*Kutipan Teks*
Namun teori ini belum dapat menerangkan semua hal yang bertalian dengan
penyakit ini.
Teori yang dapat diterima haruslah dapat menerangkan : (a) Mengapa
frekuensi menjadi tinggi pada: primigravida, kehamilan ganda,
hidramnion,dan molahidatidosa; (b) Mengapa frekuensi bertambah seiring
dengan tuanya kehamilan ,umumnya pada triwulan ke III; (c)Mengapa
terjadi perbaikan keadaan penyakit, bila terjadi kematian janin dalam
kandungan; (d) mengapa frekuensi menjadi lebih rendah pada kehamilan
berikutnya; dan (e) Penyebab timbulnya hipertensi,proteinuria,edema dan
konvulsi sampai koma. Dari hal-hal tersebut diatas, jelaslah bahwa bukan
hanya satu faktor, melainkan banyak faktor yang menyebabkan
pre-eklamsia dan eklamsia.
Adapun teori-teori yang dihubungkan dengan terjadinya preeklamsia adalah :
a) Peran prostasiklin dan trombiksan
Pada
preeklamsia dan eklamsia didapatkan kerusakan pada endotel vaskular,
sehingga terjadi penurunan produksi prostsiklin (PGI 2) yang pada
kehamilan normal meningkat, aktifasi pengumpulan dan fibrinolisis, yang
kemudian akan digant trombin dan plasmin,trombin akan mengkonsumsi anti
trombin III, sehingga terjadi deposit fibrin. Aktifasi trombosit
menyebabkan pelepasan tromboksan (TXA2) dan serotonin, sehingga terjadi
vasospasme dan kerusakan endotel.

*Bagian Latihan*
1/ Jawablah pertanyaan berikut berdasarkan teks tentang preeklamsia.
(a) Pada triwulan keberapa frekuensi penyakit ini umumnya bertambah?
(b) Apa kesimpulan teks mengenai banyaknya faktor penyebab pre-eklamsia dan eklamsia?
(c) Zat apa saja yang dilepaskan akibat aktifasi trombosit?
2/ Salin bagian teks tentang preeklamsia dari "Namun teori ini" sampai "pre-eklamsia dan eklamsia." tanpa mengubah apa pun.
3/ Lanjutkan teks tentang preeklamsia mulai sesudah kalimat terakhirnya.

*Isi Data*

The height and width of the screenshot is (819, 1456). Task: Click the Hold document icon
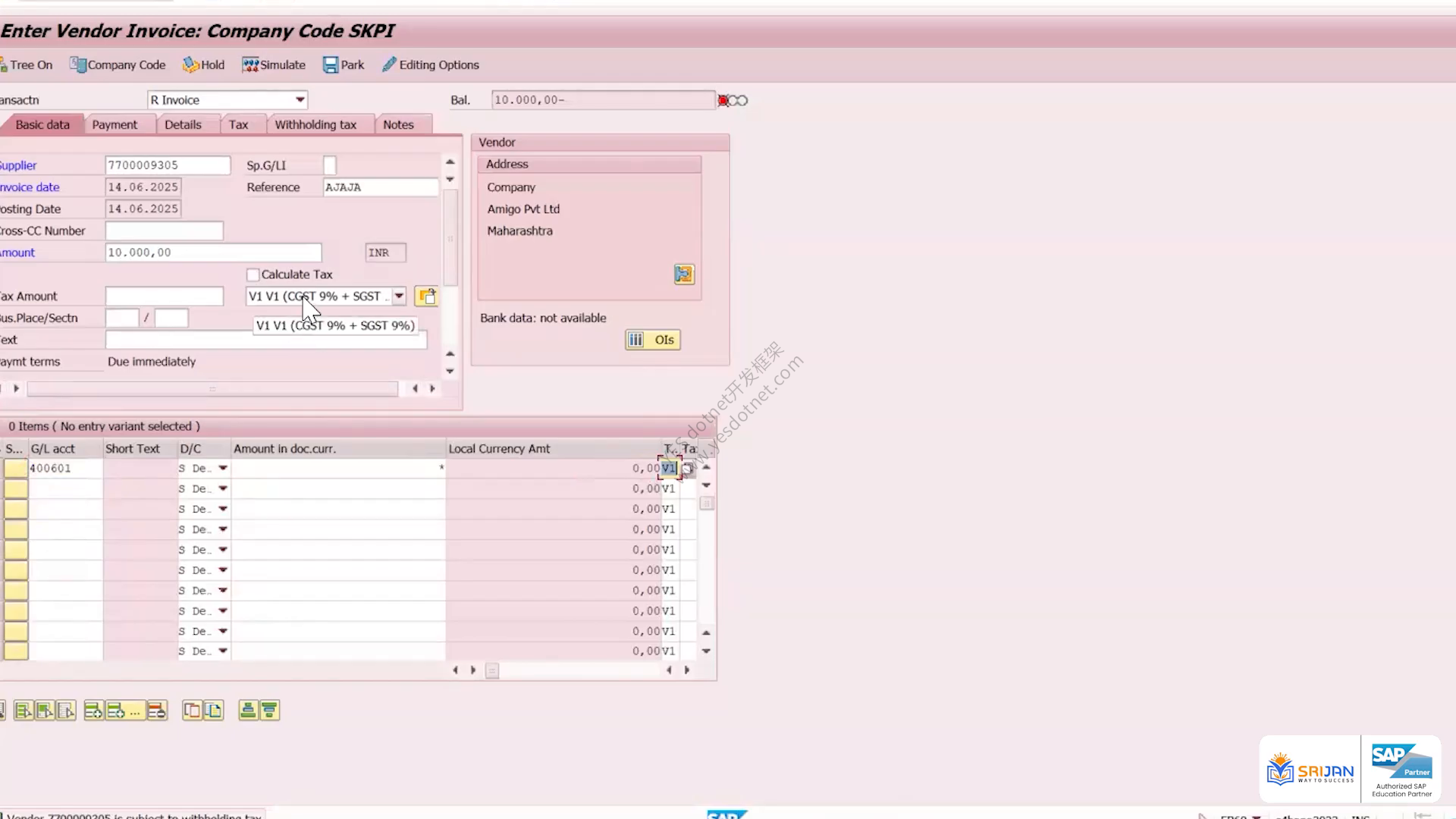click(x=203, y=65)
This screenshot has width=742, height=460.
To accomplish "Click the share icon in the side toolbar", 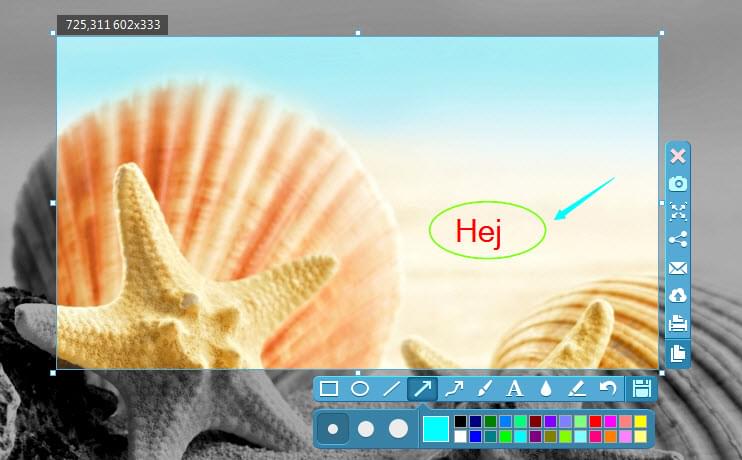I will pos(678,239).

*Kunci Jawaban*
1/
(a) Triwulan ke III.
(b) Bukan hanya satu faktor, melainkan banyak faktor yang menyebabkan pre-eklamsia dan eklamsia.
(c) Tromboksan (TXA2) dan serotonin.

2/
Namun teori ini belum dapat menerangkan semua hal yang bertalian dengan
penyakit ini.
Teori yang dapat diterima haruslah dapat menerangkan : (a) Mengapa
frekuensi menjadi tinggi pada: primigravida, kehamilan ganda,
hidramnion,dan molahidatidosa; (b) Mengapa frekuensi bertambah seiring
dengan tuanya kehamilan ,umumnya pada triwulan ke III; (c)Mengapa
terjadi perbaikan keadaan penyakit, bila terjadi kematian janin dalam
kandungan; (d) mengapa frekuensi menjadi lebih rendah pada kehamilan
berikutnya; dan (e) Penyebab timbulnya hipertensi,proteinuria,edema dan
konvulsi sampai koma. Dari hal-hal tersebut diatas, jelaslah bahwa bukan
hanya satu faktor, melainkan banyak faktor yang menyebabkan
pre-eklamsia dan eklamsia.

3/
b) Peran faktor imunologis
Menurut
Rukiyah (2010), Preeklamsia sering terjadi pada kehamilan pertama dan
tidak timbu lagi pada kehamilan berikutnya. Hal ini dapat ditererangkan
bahwa pada kehamilan pertama pembentukan blocking antibodies terhadap
antigen plasenta tidak sempurna, yang semakin sempurna pada kehamilan
berikutnya. Beberapa data yang mendukung adanya sistem imun pada
penderita PE-E, beberapa wanita dengan PE-E mempunyai komplek imun dalam
serum, beberapa studi juga mendapatkan adanya aktifasi sistem komplemen
pada PE-E diikuti proteinuria.
c) Faktor genetik
Beberapa
bukti menunjukkan peran faktor genetik pada kejadian PE-E antara lain :
(1) preeklamsia hanya terjadi pada manusia; (2) terdapatnya
kecenderungan meningkatnya frekuensi PE-E pada anak-anak dari ibu yang
menderita PE-E; (3) kescenderungan meningkatnya frekuensi PE-E pada anak
dan cucu ibu hamil dengan riwayat PE-E dan bukan pada ipar mereka; (4)
peran renin-angiotensin-aldosteron sistem (RAAS).
Yang
jelas preeklamsia merupakan salah satu penyebab kematian pada ibu
hamil, disamping infeksi dan perdarahan, Oleh sebab itu, bila ibu hamil
ketahuan beresiko, terutama sejak awal kehamilan, dokter kebidanan dan
kandungan akan memantau lebih ketat kondisi kehamilan tersebut.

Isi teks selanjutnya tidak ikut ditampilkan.